Mereka mengaku sangat kewalahan menghadapi persoalan kelangkaan BBM, sebab problem seperti ini kerap terjadi sehingga menghambat nelayan melakukan aktivitas. Menurutnya, Akibat tidak melaut berpengaruh buruk terhadap perekonomian warga pesisir yang mayoritas mengandalkan pendapatan dari laut lepas.

Kondisi memprihatinkan ini tidak hanya berdampak terhadap nelayan secara langsung, akan tetapi kondisi tersebut juga secara langsung berimbas terhadap perekonomian para keluarga keluarga diwilayah tersebut. "Pemendangan seperti ini seharusnya tidak terjadi. Kami berharap pemerintah mampu menaruh perhatian serius dan sekaligus mencari solusi untuk rakyatnya,"ujar Wulan (28) istri salah seorang nelayan di Pulau Panggang.

Keluhan yang sama juga disampaikan sejumlah nelayan lain yang ada di Pulau Kelapa, mereka mengaku sangat kewalahan menghadapi persoalan krisi BBM, sebab problem seperti ini kerap terjadi sehingga menghambat nelayan melaut. Akibat tidak melaut berpengaruh buruk terhadap perekonomian warga pesisir yang mayoritas mengandalkan pendapatan dari laut lepas.

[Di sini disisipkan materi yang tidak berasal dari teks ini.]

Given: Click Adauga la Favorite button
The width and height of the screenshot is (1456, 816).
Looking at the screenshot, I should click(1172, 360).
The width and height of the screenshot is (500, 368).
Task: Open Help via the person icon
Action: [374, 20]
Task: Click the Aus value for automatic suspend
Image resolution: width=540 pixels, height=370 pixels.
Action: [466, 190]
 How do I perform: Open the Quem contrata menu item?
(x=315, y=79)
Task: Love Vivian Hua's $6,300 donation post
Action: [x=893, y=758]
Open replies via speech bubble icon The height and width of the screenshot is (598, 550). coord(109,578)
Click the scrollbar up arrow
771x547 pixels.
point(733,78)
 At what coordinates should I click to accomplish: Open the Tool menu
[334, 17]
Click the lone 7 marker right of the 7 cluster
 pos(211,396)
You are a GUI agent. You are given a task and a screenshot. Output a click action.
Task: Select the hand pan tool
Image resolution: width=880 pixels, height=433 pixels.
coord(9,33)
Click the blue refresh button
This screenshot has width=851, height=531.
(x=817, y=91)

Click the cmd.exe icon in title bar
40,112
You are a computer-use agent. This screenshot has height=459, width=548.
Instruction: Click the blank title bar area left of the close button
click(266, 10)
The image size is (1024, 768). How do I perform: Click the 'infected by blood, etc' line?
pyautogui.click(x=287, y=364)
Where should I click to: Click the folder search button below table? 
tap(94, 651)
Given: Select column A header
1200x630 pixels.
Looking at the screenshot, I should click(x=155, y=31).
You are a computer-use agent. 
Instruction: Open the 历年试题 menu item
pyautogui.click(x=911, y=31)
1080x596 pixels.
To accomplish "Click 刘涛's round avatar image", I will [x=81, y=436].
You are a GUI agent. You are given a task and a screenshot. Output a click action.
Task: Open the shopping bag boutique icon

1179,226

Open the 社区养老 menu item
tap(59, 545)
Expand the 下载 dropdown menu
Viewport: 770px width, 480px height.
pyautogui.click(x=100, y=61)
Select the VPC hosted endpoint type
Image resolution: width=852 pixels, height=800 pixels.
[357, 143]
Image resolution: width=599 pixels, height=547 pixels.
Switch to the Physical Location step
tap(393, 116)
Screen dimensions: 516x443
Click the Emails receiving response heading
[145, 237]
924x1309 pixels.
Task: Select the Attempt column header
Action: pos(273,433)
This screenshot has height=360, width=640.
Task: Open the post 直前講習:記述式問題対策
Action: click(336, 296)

Kebutuhan solar nelayan di Pulau Seribu saat ini hanya dipasok oleh warung-warung penjual BBM eceran. Hanya saja, sudah sepekan lebih sebagian warung mengalami kekosongan solar. Padahal, pemerintah melalui perusahaan migas plat merah yakni PT Pertamina selaku perusahaan [pemasok BBM telah menormalisasikan kembali pasokan BBM. Namun sayangnya, hal itu tidak dapat dirasakan masyarakat Pulau Seribu khusunya para nelayan.